1. Task arrives (via API or handoff)


2. wakeSpecialistOrQueue() checks if specialist is busy

        ├── IDLE: wake specialist immediately with task

        └── BUSY: push task onto hook.json


3. On specialist completion (/api/specialists/done):

        ├── Cloister marks specialist idle
        ├── Drains the next queued task
        └── Wakes the specialist with it
Queue priority order: urgent > high > normal > low. The FPP watchdog notices when a specialist has pending hook work but is idle, and sends escalating nudges until the work resolves.

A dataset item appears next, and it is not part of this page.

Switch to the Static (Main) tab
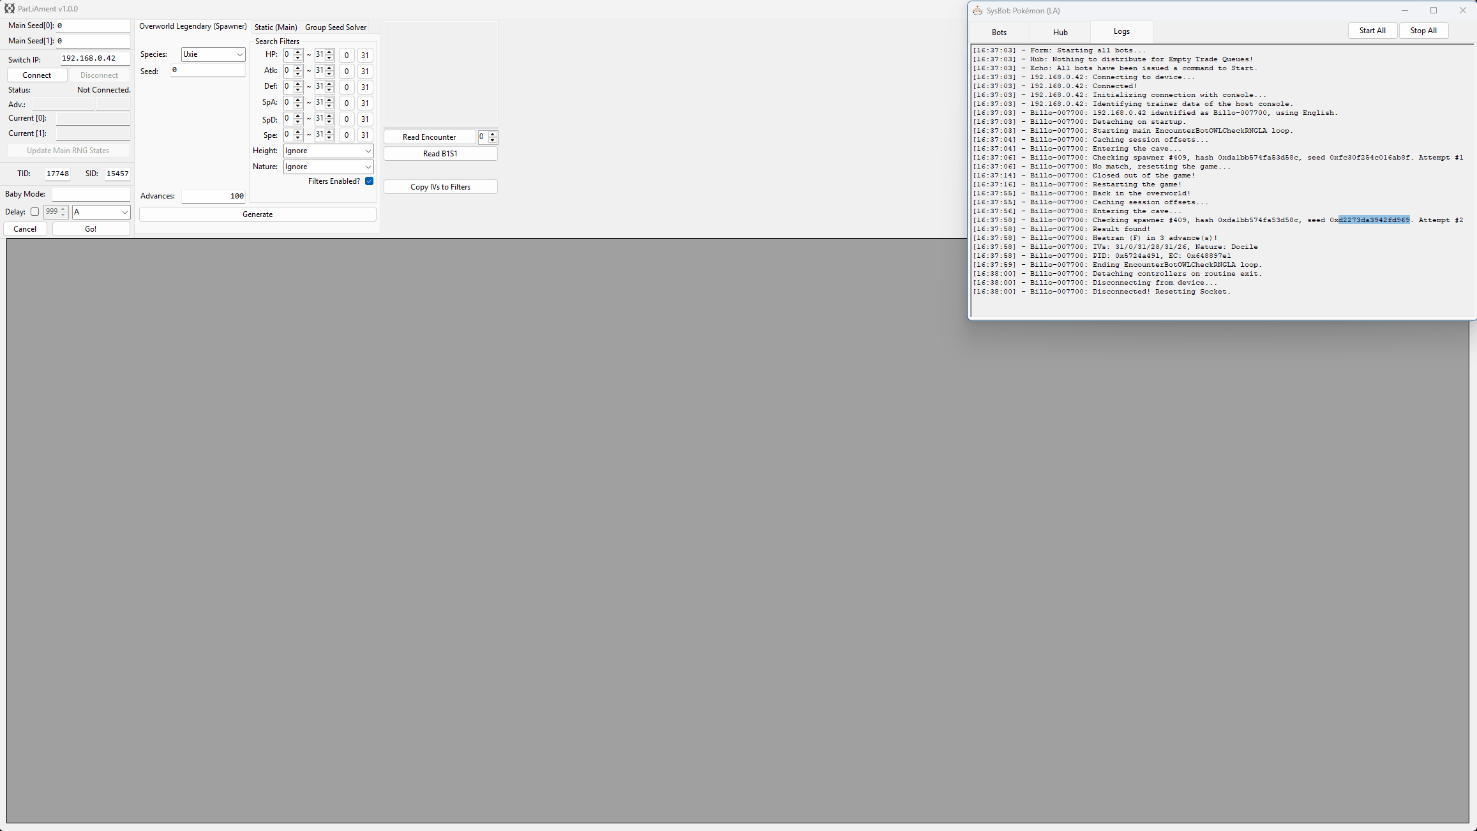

Agent Self-Requeue (Circuit Breaker)

After a human kicks off the first review, a work-agent can request re-review automatically when it thinks it has fixed the feedback:
pan work request-review MIN-123 -m "Fixed: added tests for edge cases"
The circuit breaker prevents infinite “fail → refix → re-review” loops:
  • First human Review click resets the counter to 0
  • Each pan work request-review increments it
  • After 7 automatic re-requests, the endpoint returns HTTP 429
  • A human must click Review in the dashboard to unstick it
API endpoint: POST /api/workspaces/:issueId/request-review The constant lives at src/dashboard/server/routes/workspaces.ts:81 (MAX_AUTO_REQUEUE = 7).

Specialist Safeguards

Specialists are constrained to prevent them from corrupting the main project repo:
  1. Spawned at project root — the workspace directory is passed as task context, never by cd-ing into it blindly
  2. Never checkout branches — they work with whatever branch the workspace already has
  3. Workspace-first operationspan workspace create <ISSUE-ID> is the only way to create new work
These are enforced in three layers:
  • Prompt — clear, repeated warnings in every specialist prompt template
  • Code — wake paths validate the target before spawning
  • Git hooksscripts/git-hooks/post-checkout auto-reverts any checkout detected inside a specialist tmux session
See Workspace Commands for branch protection details.

Configuration

Specialist configuration lives in ~/.panopticon/cloister.toml:
[specialists.review_agent]
enabled = true
auto_wake = false

[specialists.test_agent]
enabled = true
auto_wake = true

[specialists.inspect_agent]
enabled = true

[specialists.uat_agent]
enabled = true

[specialists.merge_agent]
enabled = true
auto_wake = false

[model_selection.specialist_models]
review_agent   = "sonnet"
test_agent     = "haiku"
merge_agent    = "sonnet"
planning_agent = "opus"
Options:
  • enabled — whether the specialist runs at all
  • auto_wake — auto-wake on trigger vs. wait for an explicit wake signal
  • [model_selection.specialist_models] — per-specialist model override (haiku / sonnet / opus)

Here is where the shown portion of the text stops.